**Assigned task:**
Please set down each line of the material exactly.
%%
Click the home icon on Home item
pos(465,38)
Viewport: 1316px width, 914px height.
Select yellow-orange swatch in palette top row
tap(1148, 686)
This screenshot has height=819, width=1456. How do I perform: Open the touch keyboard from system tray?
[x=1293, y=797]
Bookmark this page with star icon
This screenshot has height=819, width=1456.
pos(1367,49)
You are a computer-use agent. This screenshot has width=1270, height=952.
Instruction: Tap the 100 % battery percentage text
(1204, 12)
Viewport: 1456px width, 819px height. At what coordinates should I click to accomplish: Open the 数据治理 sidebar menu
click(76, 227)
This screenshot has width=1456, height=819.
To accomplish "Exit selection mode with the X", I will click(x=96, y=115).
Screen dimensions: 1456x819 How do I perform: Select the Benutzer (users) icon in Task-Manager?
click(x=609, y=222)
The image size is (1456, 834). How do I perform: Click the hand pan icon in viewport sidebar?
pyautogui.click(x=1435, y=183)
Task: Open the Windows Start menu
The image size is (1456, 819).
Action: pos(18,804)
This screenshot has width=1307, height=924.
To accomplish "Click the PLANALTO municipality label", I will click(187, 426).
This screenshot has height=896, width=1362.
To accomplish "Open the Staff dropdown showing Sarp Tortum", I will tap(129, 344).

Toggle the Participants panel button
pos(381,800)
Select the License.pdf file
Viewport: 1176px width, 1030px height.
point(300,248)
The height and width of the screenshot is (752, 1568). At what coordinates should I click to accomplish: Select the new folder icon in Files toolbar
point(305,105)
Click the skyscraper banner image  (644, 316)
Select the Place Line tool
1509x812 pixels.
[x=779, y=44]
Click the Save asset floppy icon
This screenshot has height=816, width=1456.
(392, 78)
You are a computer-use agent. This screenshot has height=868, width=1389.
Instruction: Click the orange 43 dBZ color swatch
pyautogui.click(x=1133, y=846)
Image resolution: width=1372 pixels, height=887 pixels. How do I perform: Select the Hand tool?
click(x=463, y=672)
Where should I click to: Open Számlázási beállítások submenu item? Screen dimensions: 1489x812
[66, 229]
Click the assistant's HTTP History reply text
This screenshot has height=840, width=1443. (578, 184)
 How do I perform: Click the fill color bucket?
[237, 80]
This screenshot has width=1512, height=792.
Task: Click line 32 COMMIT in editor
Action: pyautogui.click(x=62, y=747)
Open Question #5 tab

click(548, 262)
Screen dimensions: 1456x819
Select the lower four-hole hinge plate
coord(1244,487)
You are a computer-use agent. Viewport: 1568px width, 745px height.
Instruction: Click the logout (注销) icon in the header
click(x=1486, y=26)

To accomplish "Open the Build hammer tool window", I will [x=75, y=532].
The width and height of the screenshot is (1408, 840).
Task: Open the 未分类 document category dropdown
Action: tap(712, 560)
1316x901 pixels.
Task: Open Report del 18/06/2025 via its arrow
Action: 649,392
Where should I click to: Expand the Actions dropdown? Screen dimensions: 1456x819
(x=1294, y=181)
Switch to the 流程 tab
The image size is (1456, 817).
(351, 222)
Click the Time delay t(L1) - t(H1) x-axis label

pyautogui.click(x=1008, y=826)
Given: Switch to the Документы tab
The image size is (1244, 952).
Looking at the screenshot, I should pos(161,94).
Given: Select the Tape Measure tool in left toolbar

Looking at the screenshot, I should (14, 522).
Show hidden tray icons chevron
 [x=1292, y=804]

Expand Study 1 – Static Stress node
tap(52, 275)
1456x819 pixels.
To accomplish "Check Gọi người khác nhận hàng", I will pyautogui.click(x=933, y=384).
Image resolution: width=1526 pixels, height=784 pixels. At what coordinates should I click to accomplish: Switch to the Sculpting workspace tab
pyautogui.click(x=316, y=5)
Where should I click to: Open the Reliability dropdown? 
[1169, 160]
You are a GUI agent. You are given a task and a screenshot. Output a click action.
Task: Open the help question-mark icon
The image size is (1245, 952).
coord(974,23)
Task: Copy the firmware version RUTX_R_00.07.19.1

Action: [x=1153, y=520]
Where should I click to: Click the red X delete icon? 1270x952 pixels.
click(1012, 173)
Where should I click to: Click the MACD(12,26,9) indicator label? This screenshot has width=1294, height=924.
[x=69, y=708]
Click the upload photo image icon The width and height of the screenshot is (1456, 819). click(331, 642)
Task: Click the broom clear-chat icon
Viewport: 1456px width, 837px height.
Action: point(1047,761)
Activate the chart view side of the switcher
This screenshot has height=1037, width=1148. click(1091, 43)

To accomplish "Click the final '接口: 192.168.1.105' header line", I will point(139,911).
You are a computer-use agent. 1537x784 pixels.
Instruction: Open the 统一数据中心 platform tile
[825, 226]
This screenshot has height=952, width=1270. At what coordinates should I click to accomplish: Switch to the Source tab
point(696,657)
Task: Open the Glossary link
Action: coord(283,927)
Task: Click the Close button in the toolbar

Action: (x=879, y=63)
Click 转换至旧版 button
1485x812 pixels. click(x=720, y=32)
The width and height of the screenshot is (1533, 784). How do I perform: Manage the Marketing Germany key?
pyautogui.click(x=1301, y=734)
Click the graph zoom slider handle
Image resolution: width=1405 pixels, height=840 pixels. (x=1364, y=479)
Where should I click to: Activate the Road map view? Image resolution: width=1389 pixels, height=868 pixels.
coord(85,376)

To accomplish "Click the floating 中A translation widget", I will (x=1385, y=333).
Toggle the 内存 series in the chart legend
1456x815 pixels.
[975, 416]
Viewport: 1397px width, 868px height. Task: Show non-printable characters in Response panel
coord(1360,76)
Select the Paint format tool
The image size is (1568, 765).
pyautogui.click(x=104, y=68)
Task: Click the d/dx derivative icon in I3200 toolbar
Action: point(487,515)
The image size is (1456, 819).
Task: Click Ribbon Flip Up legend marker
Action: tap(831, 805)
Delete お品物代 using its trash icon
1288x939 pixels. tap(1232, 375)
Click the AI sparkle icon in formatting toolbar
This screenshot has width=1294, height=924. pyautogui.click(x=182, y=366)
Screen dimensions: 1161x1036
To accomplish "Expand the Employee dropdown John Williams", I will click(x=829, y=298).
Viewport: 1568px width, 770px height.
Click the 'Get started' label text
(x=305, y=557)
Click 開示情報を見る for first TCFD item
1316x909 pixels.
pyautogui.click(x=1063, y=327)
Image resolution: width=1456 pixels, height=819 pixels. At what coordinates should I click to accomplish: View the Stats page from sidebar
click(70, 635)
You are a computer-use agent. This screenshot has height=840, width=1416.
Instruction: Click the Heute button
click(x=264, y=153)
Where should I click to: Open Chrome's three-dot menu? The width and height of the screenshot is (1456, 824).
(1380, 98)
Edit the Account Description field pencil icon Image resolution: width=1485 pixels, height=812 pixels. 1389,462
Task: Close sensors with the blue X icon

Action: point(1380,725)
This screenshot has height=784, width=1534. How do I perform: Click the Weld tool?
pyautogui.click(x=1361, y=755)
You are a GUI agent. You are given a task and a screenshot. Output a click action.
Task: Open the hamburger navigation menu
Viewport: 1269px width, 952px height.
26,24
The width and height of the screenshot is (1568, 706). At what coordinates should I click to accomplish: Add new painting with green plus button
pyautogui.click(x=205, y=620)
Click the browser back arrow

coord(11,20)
%%
**Answer:**
Click the home icon on Home item
pos(465,38)
Viewport: 1316px width, 914px height.
Select yellow-orange swatch in palette top row
tap(1148, 686)
This screenshot has height=819, width=1456. How do I perform: Open the touch keyboard from system tray?
[x=1293, y=797]
Bookmark this page with star icon
This screenshot has height=819, width=1456.
pos(1367,49)
You are a computer-use agent. This screenshot has width=1270, height=952.
Instruction: Tap the 100 % battery percentage text
(1204, 12)
Viewport: 1456px width, 819px height. At what coordinates should I click to accomplish: Open the 数据治理 sidebar menu
click(76, 227)
This screenshot has width=1456, height=819.
To accomplish "Exit selection mode with the X", I will click(x=96, y=115).
Screen dimensions: 1456x819 How do I perform: Select the Benutzer (users) icon in Task-Manager?
click(x=609, y=222)
The image size is (1456, 834). How do I perform: Click the hand pan icon in viewport sidebar?
pyautogui.click(x=1435, y=183)
Task: Open the Windows Start menu
The image size is (1456, 819).
Action: pos(18,804)
This screenshot has width=1307, height=924.
To accomplish "Click the PLANALTO municipality label", I will click(187, 426).
This screenshot has height=896, width=1362.
To accomplish "Open the Staff dropdown showing Sarp Tortum", I will tap(129, 344).

Toggle the Participants panel button
pos(381,800)
Select the License.pdf file
Viewport: 1176px width, 1030px height.
point(300,248)
The height and width of the screenshot is (752, 1568). At what coordinates should I click to accomplish: Select the new folder icon in Files toolbar
point(305,105)
Click the skyscraper banner image  (644, 316)
Select the Place Line tool
1509x812 pixels.
[x=779, y=44]
Click the Save asset floppy icon
This screenshot has height=816, width=1456.
(392, 78)
You are a computer-use agent. This screenshot has height=868, width=1389.
Instruction: Click the orange 43 dBZ color swatch
pyautogui.click(x=1133, y=846)
Image resolution: width=1372 pixels, height=887 pixels. How do I perform: Select the Hand tool?
click(x=463, y=672)
Where should I click to: Open Számlázási beállítások submenu item? Screen dimensions: 1489x812
[66, 229]
Click the assistant's HTTP History reply text
This screenshot has height=840, width=1443. (578, 184)
 How do I perform: Click the fill color bucket?
[237, 80]
This screenshot has width=1512, height=792.
Task: Click line 32 COMMIT in editor
Action: pyautogui.click(x=62, y=747)
Open Question #5 tab

click(548, 262)
Screen dimensions: 1456x819
Select the lower four-hole hinge plate
coord(1244,487)
You are a computer-use agent. Viewport: 1568px width, 745px height.
Instruction: Click the logout (注销) icon in the header
click(x=1486, y=26)

To accomplish "Open the Build hammer tool window", I will [x=75, y=532].
The width and height of the screenshot is (1408, 840).
Task: Open the 未分类 document category dropdown
Action: tap(712, 560)
1316x901 pixels.
Task: Open Report del 18/06/2025 via its arrow
Action: 649,392
Where should I click to: Expand the Actions dropdown? Screen dimensions: 1456x819
(x=1294, y=181)
Switch to the 流程 tab
The image size is (1456, 817).
(351, 222)
Click the Time delay t(L1) - t(H1) x-axis label

pyautogui.click(x=1008, y=826)
Given: Switch to the Документы tab
The image size is (1244, 952).
Looking at the screenshot, I should pos(161,94).
Given: Select the Tape Measure tool in left toolbar

Looking at the screenshot, I should (14, 522).
Show hidden tray icons chevron
 [x=1292, y=804]

Expand Study 1 – Static Stress node
tap(52, 275)
1456x819 pixels.
To accomplish "Check Gọi người khác nhận hàng", I will pyautogui.click(x=933, y=384).
Image resolution: width=1526 pixels, height=784 pixels. At what coordinates should I click to accomplish: Switch to the Sculpting workspace tab
pyautogui.click(x=316, y=5)
Where should I click to: Open the Reliability dropdown? 
[1169, 160]
You are a GUI agent. You are given a task and a screenshot. Output a click action.
Task: Open the help question-mark icon
The image size is (1245, 952).
coord(974,23)
Task: Copy the firmware version RUTX_R_00.07.19.1

Action: [x=1153, y=520]
Where should I click to: Click the red X delete icon? 1270x952 pixels.
click(1012, 173)
Where should I click to: Click the MACD(12,26,9) indicator label? This screenshot has width=1294, height=924.
[x=69, y=708]
Click the upload photo image icon The width and height of the screenshot is (1456, 819). click(331, 642)
Task: Click the broom clear-chat icon
Viewport: 1456px width, 837px height.
Action: point(1047,761)
Activate the chart view side of the switcher
This screenshot has height=1037, width=1148. click(1091, 43)

To accomplish "Click the final '接口: 192.168.1.105' header line", I will point(139,911).
You are a computer-use agent. 1537x784 pixels.
Instruction: Open the 统一数据中心 platform tile
[825, 226]
This screenshot has height=952, width=1270. At what coordinates should I click to accomplish: Switch to the Source tab
point(696,657)
Task: Open the Glossary link
Action: coord(283,927)
Task: Click the Close button in the toolbar

Action: (x=879, y=63)
Click 转换至旧版 button
1485x812 pixels. click(x=720, y=32)
The width and height of the screenshot is (1533, 784). How do I perform: Manage the Marketing Germany key?
pyautogui.click(x=1301, y=734)
Click the graph zoom slider handle
Image resolution: width=1405 pixels, height=840 pixels. (x=1364, y=479)
Where should I click to: Activate the Road map view? Image resolution: width=1389 pixels, height=868 pixels.
coord(85,376)

To accomplish "Click the floating 中A translation widget", I will (x=1385, y=333).
Toggle the 内存 series in the chart legend
1456x815 pixels.
[975, 416]
Viewport: 1397px width, 868px height. Task: Show non-printable characters in Response panel
coord(1360,76)
Select the Paint format tool
The image size is (1568, 765).
pyautogui.click(x=104, y=68)
Task: Click the d/dx derivative icon in I3200 toolbar
Action: point(487,515)
The image size is (1456, 819).
Task: Click Ribbon Flip Up legend marker
Action: tap(831, 805)
Delete お品物代 using its trash icon
1288x939 pixels. tap(1232, 375)
Click the AI sparkle icon in formatting toolbar
This screenshot has width=1294, height=924. pyautogui.click(x=182, y=366)
Screen dimensions: 1161x1036
To accomplish "Expand the Employee dropdown John Williams", I will click(x=829, y=298).
Viewport: 1568px width, 770px height.
Click the 'Get started' label text
(x=305, y=557)
Click 開示情報を見る for first TCFD item
1316x909 pixels.
pyautogui.click(x=1063, y=327)
Image resolution: width=1456 pixels, height=819 pixels. At what coordinates should I click to accomplish: View the Stats page from sidebar
click(70, 635)
You are a computer-use agent. This screenshot has height=840, width=1416.
Instruction: Click the Heute button
click(x=264, y=153)
Where should I click to: Open Chrome's three-dot menu? The width and height of the screenshot is (1456, 824).
(1380, 98)
Edit the Account Description field pencil icon Image resolution: width=1485 pixels, height=812 pixels. 1389,462
Task: Close sensors with the blue X icon

Action: point(1380,725)
This screenshot has height=784, width=1534. How do I perform: Click the Weld tool?
pyautogui.click(x=1361, y=755)
You are a GUI agent. You are given a task and a screenshot. Output a click action.
Task: Open the hamburger navigation menu
Viewport: 1269px width, 952px height.
26,24
The width and height of the screenshot is (1568, 706). At what coordinates should I click to accomplish: Add new painting with green plus button
pyautogui.click(x=205, y=620)
Click the browser back arrow

coord(11,20)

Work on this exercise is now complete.